CRE Investor and 1031 Tax Exchanges

As time wears on, a combination of increasing market values and the inevitable depreciation of physical assets can translate to exorbitant capital gains taxes once the property is sold. Since the different in value from the time of sale to the time of purchase is income, then you should expect a considerable tax bill – however, Section 1031 of the IRD Tax Code allows a sort of “loop hole”: if, instead of pocketing the cash, you use it to purchase another, similar property, the taxes can be deferred.

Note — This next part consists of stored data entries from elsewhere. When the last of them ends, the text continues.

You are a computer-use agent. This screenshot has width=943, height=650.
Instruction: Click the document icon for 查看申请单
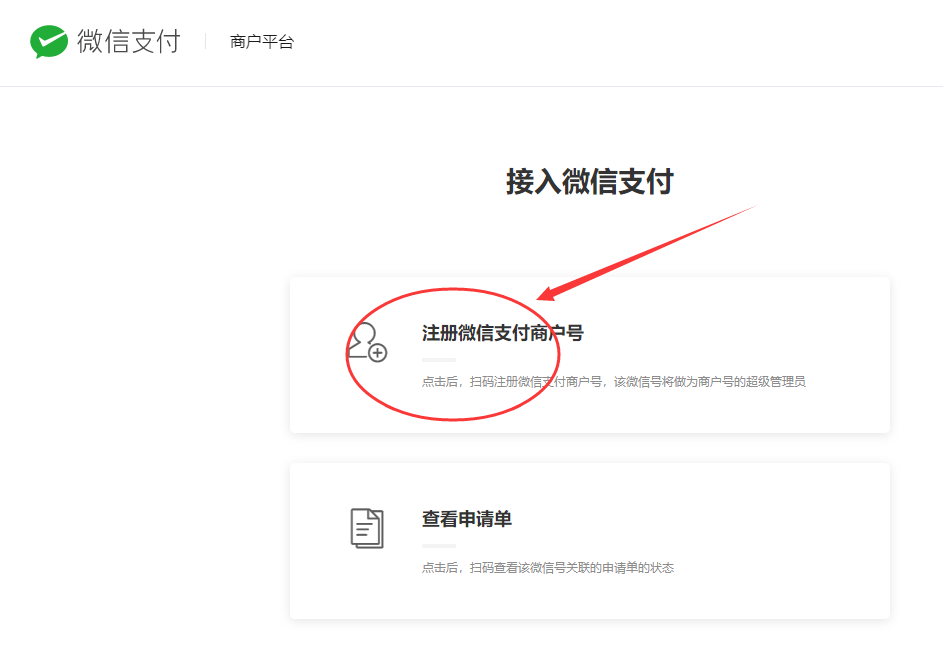click(x=367, y=527)
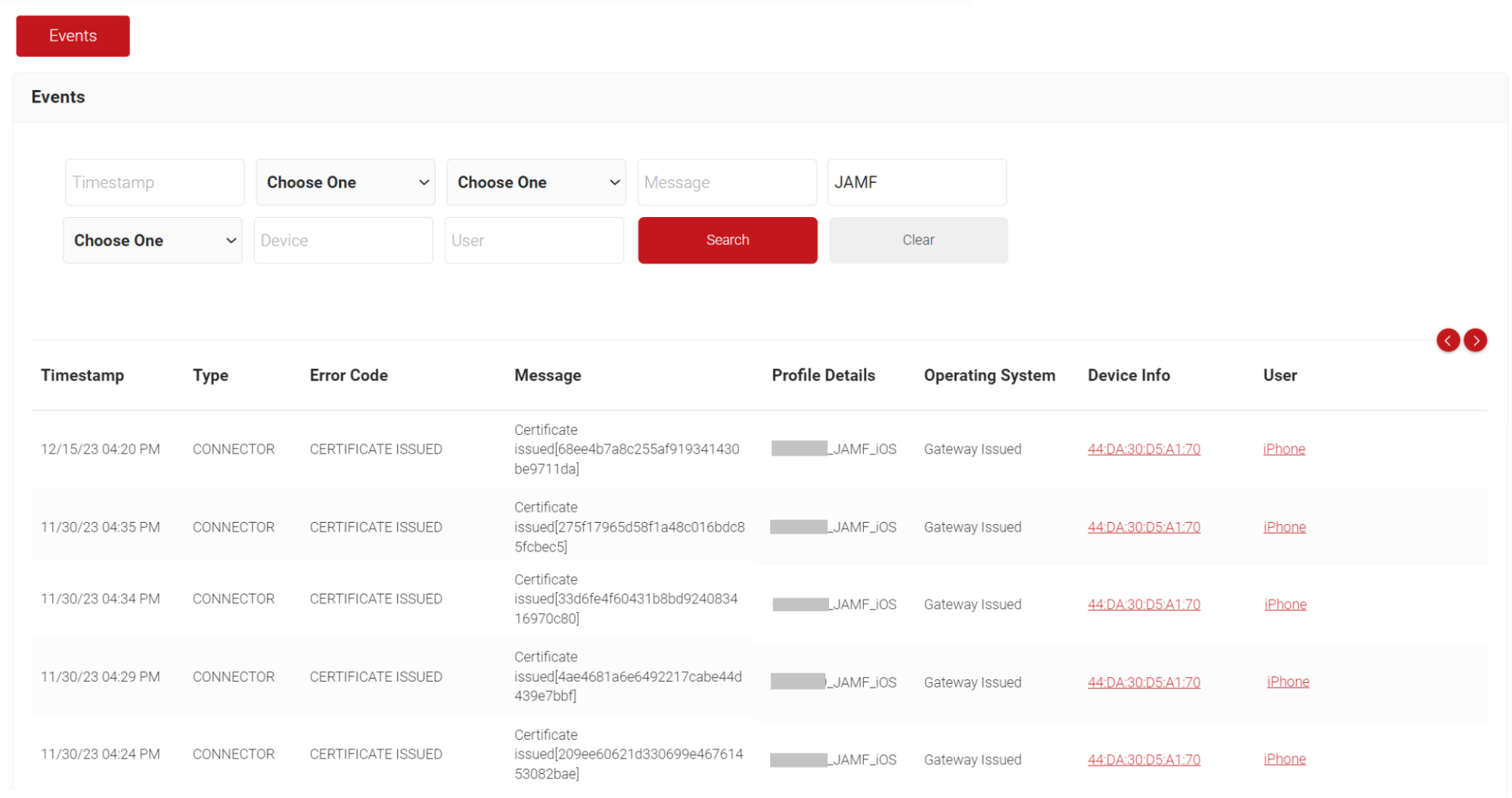This screenshot has width=1512, height=798.
Task: Click into the Message filter field
Action: pos(727,182)
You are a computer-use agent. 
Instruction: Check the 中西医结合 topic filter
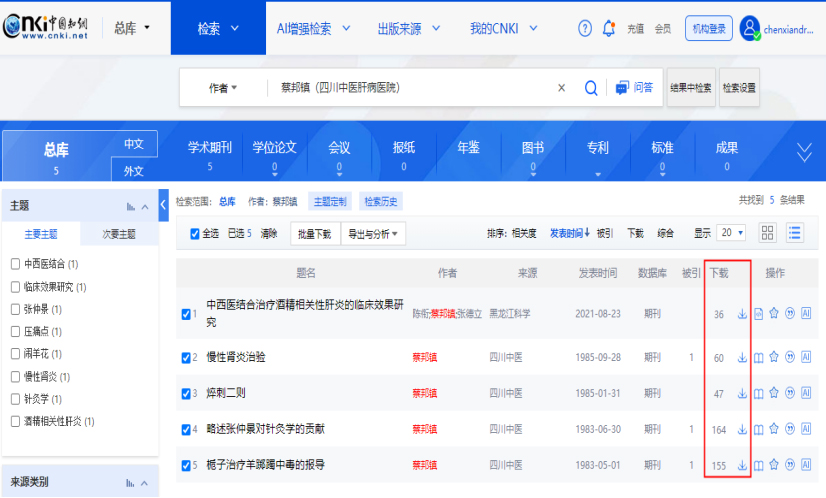(15, 264)
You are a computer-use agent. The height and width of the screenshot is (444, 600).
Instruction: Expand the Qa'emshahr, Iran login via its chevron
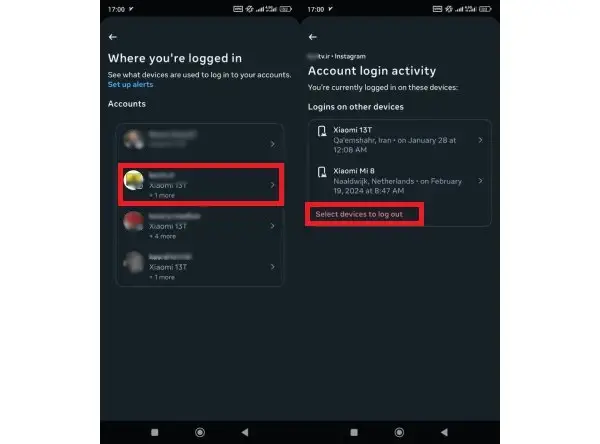tap(480, 140)
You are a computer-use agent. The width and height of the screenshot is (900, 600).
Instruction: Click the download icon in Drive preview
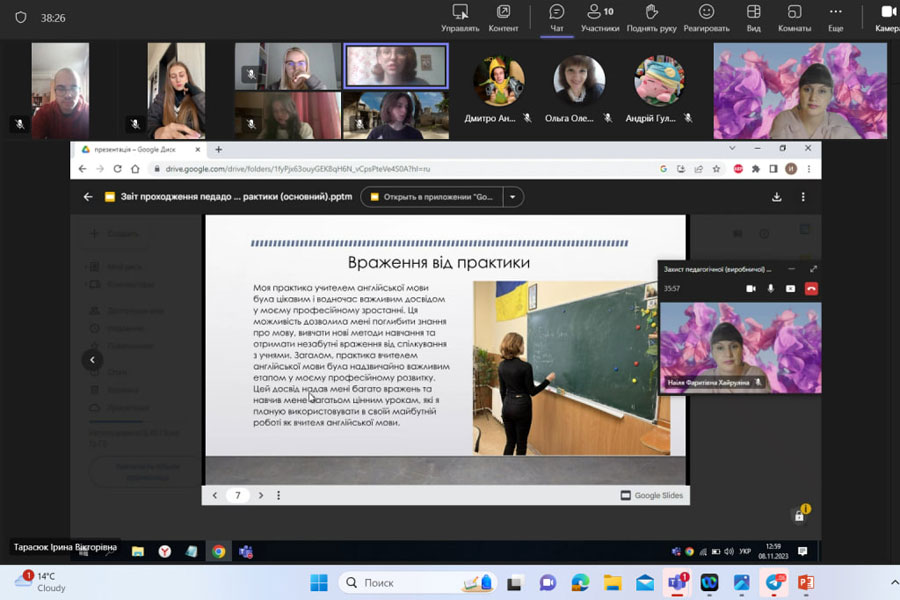(777, 197)
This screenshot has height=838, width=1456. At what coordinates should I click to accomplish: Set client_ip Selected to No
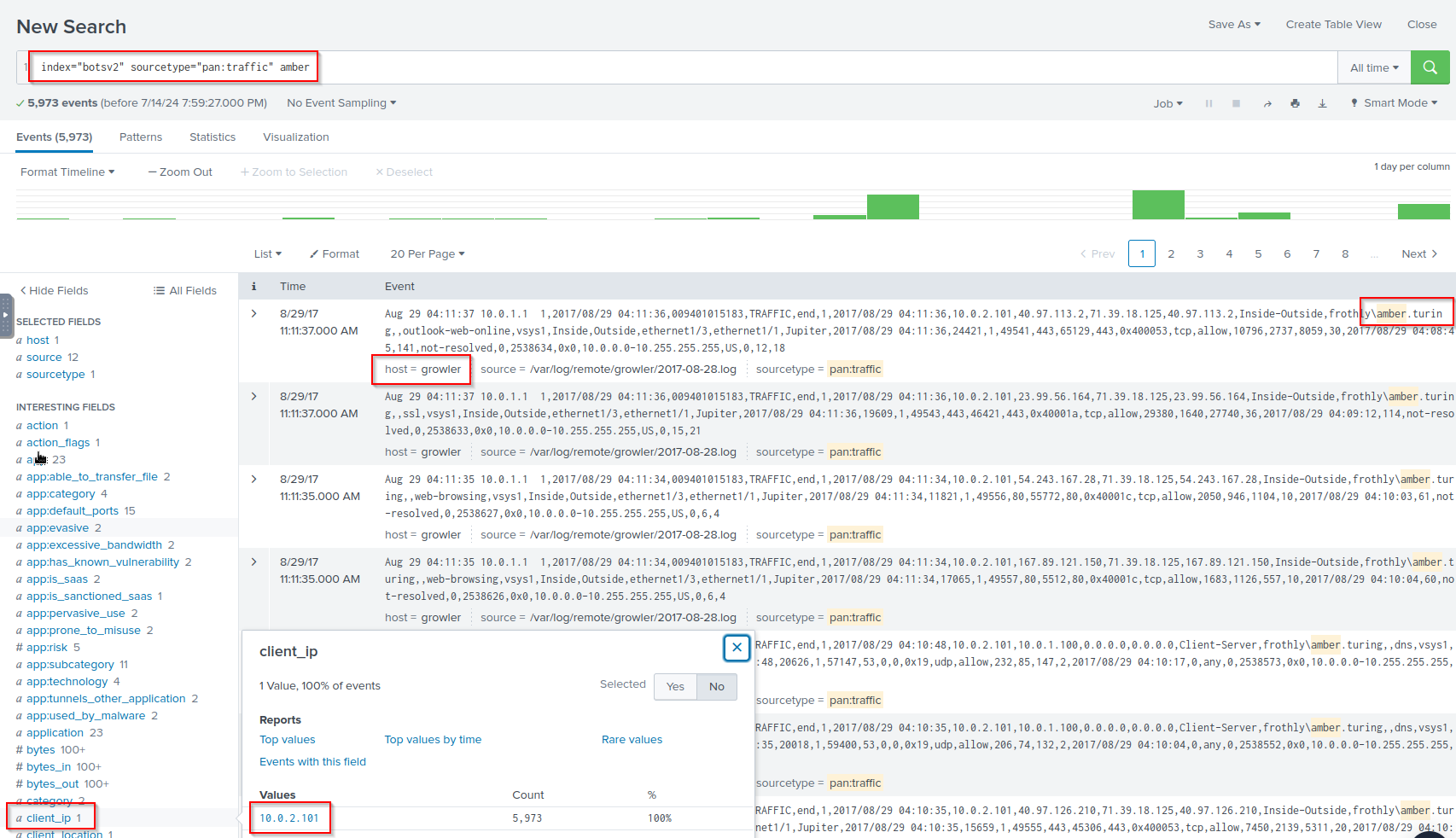point(716,687)
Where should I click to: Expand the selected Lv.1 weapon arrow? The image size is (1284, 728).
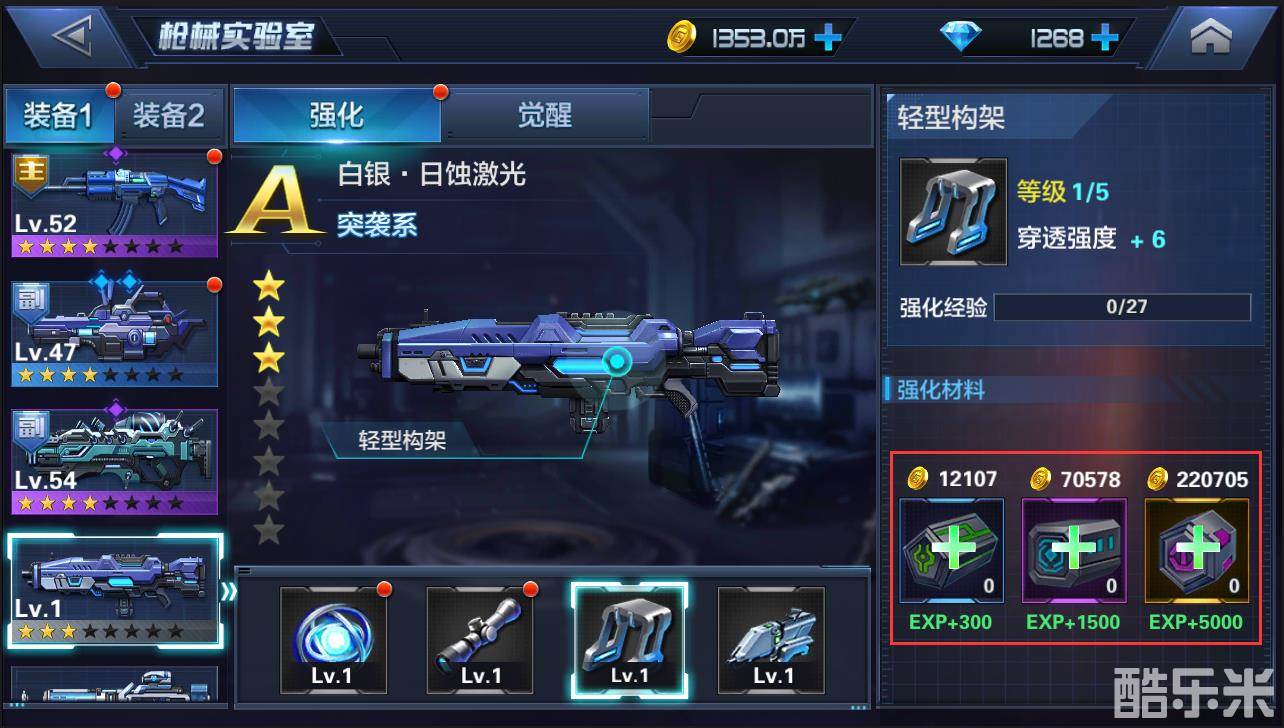click(x=230, y=591)
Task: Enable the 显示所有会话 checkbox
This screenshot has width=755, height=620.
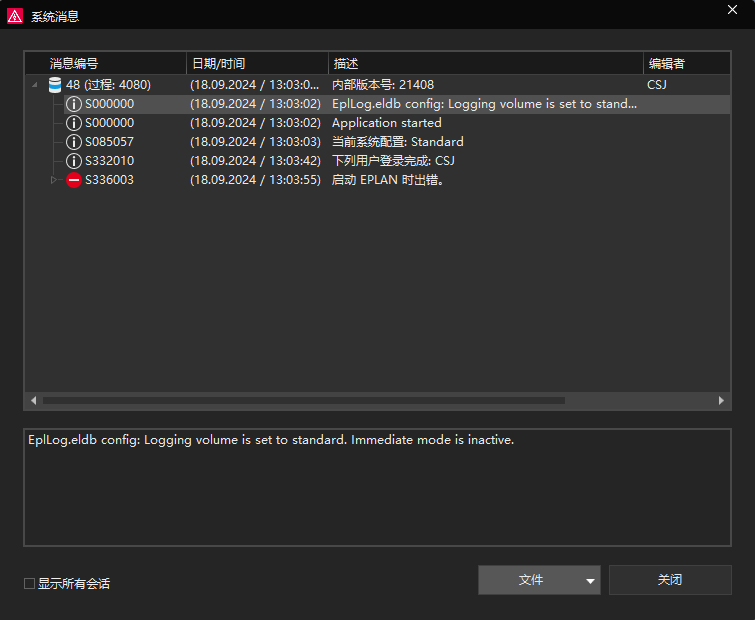Action: coord(30,583)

The beauty of this method is that it is functionally illimitable; you can keep on doing this into perpetuity.

Of course, it means keeping your funds tied up in commercial real estate investments; but since the profits keep on growing without taxation, it could be a huge boon in the long run when you finally decide to sell for hard money. There are of course tax requirements and rules in Section 1031 that the CRE investor must satisfy and fulfill.

CRE Depreciation

Since any physical thing depreciates, it loses value as time wears on. For the CRE investor, this represents an opportunity to benefit from tax breaks, if you report the annual depreciation as a business expense. Ultimately, this leads to taxable income that diminishes year-after-year, and amounts to big tax savings.

On the other hand, this depreciation, although it is an expense, doesn’t affect your cash flow and working capital. It functions, effectively, as the best of both worlds. Contact 360 Commercial Capital today to learn more.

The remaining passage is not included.